Set task: Will you print every row below character for character, with no changes?

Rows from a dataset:
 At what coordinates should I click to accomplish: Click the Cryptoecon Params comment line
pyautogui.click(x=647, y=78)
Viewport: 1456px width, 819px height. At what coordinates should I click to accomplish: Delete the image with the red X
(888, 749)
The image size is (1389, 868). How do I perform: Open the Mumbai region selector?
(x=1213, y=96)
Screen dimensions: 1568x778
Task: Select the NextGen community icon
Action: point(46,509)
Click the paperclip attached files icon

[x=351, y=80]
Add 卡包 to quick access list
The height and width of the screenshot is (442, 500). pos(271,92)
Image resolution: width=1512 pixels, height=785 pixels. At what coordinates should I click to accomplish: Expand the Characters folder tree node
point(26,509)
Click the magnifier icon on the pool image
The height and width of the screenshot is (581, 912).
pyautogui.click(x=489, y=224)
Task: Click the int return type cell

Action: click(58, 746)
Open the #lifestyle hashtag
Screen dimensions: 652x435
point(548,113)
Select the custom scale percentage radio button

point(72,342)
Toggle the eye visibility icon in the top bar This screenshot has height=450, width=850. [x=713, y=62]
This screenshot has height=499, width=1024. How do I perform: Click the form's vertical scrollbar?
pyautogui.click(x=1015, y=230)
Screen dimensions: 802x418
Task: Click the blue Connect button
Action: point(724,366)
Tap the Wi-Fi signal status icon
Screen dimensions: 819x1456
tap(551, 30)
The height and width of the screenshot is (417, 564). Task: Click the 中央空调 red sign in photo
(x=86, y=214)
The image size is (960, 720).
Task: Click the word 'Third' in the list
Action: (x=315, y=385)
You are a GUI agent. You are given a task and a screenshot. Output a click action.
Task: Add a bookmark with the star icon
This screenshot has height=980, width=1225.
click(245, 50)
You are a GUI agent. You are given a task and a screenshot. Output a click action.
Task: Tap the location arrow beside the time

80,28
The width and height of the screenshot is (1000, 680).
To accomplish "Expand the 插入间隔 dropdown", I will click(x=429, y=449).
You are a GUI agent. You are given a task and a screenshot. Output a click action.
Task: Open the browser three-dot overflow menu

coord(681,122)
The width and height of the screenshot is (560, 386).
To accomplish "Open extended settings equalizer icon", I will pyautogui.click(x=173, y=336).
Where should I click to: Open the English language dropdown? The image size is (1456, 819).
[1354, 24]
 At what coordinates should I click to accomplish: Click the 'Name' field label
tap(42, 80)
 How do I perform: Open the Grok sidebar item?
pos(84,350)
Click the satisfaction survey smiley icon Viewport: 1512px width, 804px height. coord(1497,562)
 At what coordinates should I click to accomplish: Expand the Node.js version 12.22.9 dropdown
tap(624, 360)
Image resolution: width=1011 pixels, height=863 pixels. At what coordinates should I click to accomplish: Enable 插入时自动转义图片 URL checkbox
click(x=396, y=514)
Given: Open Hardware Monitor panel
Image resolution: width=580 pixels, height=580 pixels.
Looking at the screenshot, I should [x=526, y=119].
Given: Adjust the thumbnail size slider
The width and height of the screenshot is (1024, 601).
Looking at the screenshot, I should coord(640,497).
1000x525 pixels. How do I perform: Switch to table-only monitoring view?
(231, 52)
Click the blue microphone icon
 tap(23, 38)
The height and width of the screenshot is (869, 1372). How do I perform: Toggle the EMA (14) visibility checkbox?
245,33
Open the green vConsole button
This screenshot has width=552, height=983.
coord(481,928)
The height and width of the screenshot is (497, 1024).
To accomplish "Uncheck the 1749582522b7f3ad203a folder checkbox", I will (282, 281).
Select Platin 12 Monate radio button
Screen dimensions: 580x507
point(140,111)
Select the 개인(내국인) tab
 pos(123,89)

Finished task:
 At what coordinates should I click to accomplish: Click the Cryptoecon Params comment line
pyautogui.click(x=647, y=78)
Viewport: 1456px width, 819px height. At what coordinates should I click to accomplish: Delete the image with the red X
(888, 749)
The image size is (1389, 868). How do I perform: Open the Mumbai region selector?
(x=1213, y=96)
Screen dimensions: 1568x778
Task: Select the NextGen community icon
Action: point(46,509)
Click the paperclip attached files icon

[x=351, y=80]
Add 卡包 to quick access list
The height and width of the screenshot is (442, 500). pos(271,92)
Image resolution: width=1512 pixels, height=785 pixels. At what coordinates should I click to accomplish: Expand the Characters folder tree node
point(26,509)
Click the magnifier icon on the pool image
The height and width of the screenshot is (581, 912).
pyautogui.click(x=489, y=224)
Task: Click the int return type cell

Action: click(58, 746)
Open the #lifestyle hashtag
Screen dimensions: 652x435
point(548,113)
Select the custom scale percentage radio button

point(72,342)
Toggle the eye visibility icon in the top bar This screenshot has height=450, width=850. [x=713, y=62]
This screenshot has height=499, width=1024. How do I perform: Click the form's vertical scrollbar?
pyautogui.click(x=1015, y=230)
Screen dimensions: 802x418
Task: Click the blue Connect button
Action: point(724,366)
Tap the Wi-Fi signal status icon
Screen dimensions: 819x1456
tap(551, 30)
The height and width of the screenshot is (417, 564). Task: Click the 中央空调 red sign in photo
(x=86, y=214)
The image size is (960, 720).
Task: Click the word 'Third' in the list
Action: (x=315, y=385)
You are a GUI agent. You are given a task and a screenshot. Output a click action.
Task: Add a bookmark with the star icon
This screenshot has height=980, width=1225.
click(245, 50)
You are a GUI agent. You are given a task and a screenshot. Output a click action.
Task: Tap the location arrow beside the time

80,28
The width and height of the screenshot is (1000, 680).
To accomplish "Expand the 插入间隔 dropdown", I will click(x=429, y=449).
You are a GUI agent. You are given a task and a screenshot. Output a click action.
Task: Open the browser three-dot overflow menu

coord(681,122)
The width and height of the screenshot is (560, 386).
To accomplish "Open extended settings equalizer icon", I will pyautogui.click(x=173, y=336).
Where should I click to: Open the English language dropdown? The image size is (1456, 819).
[1354, 24]
 At what coordinates should I click to accomplish: Click the 'Name' field label
tap(42, 80)
 How do I perform: Open the Grok sidebar item?
pos(84,350)
Click the satisfaction survey smiley icon Viewport: 1512px width, 804px height. coord(1497,562)
 At what coordinates should I click to accomplish: Expand the Node.js version 12.22.9 dropdown
tap(624, 360)
Image resolution: width=1011 pixels, height=863 pixels. At what coordinates should I click to accomplish: Enable 插入时自动转义图片 URL checkbox
click(x=396, y=514)
Given: Open Hardware Monitor panel
Image resolution: width=580 pixels, height=580 pixels.
Looking at the screenshot, I should [x=526, y=119].
Given: Adjust the thumbnail size slider
The width and height of the screenshot is (1024, 601).
Looking at the screenshot, I should coord(640,497).
1000x525 pixels. How do I perform: Switch to table-only monitoring view?
(231, 52)
Click the blue microphone icon
 tap(23, 38)
The height and width of the screenshot is (869, 1372). How do I perform: Toggle the EMA (14) visibility checkbox?
245,33
Open the green vConsole button
This screenshot has width=552, height=983.
coord(481,928)
The height and width of the screenshot is (497, 1024).
To accomplish "Uncheck the 1749582522b7f3ad203a folder checkbox", I will (282, 281).
Select Platin 12 Monate radio button
Screen dimensions: 580x507
point(140,111)
Select the 개인(내국인) tab
 pos(123,89)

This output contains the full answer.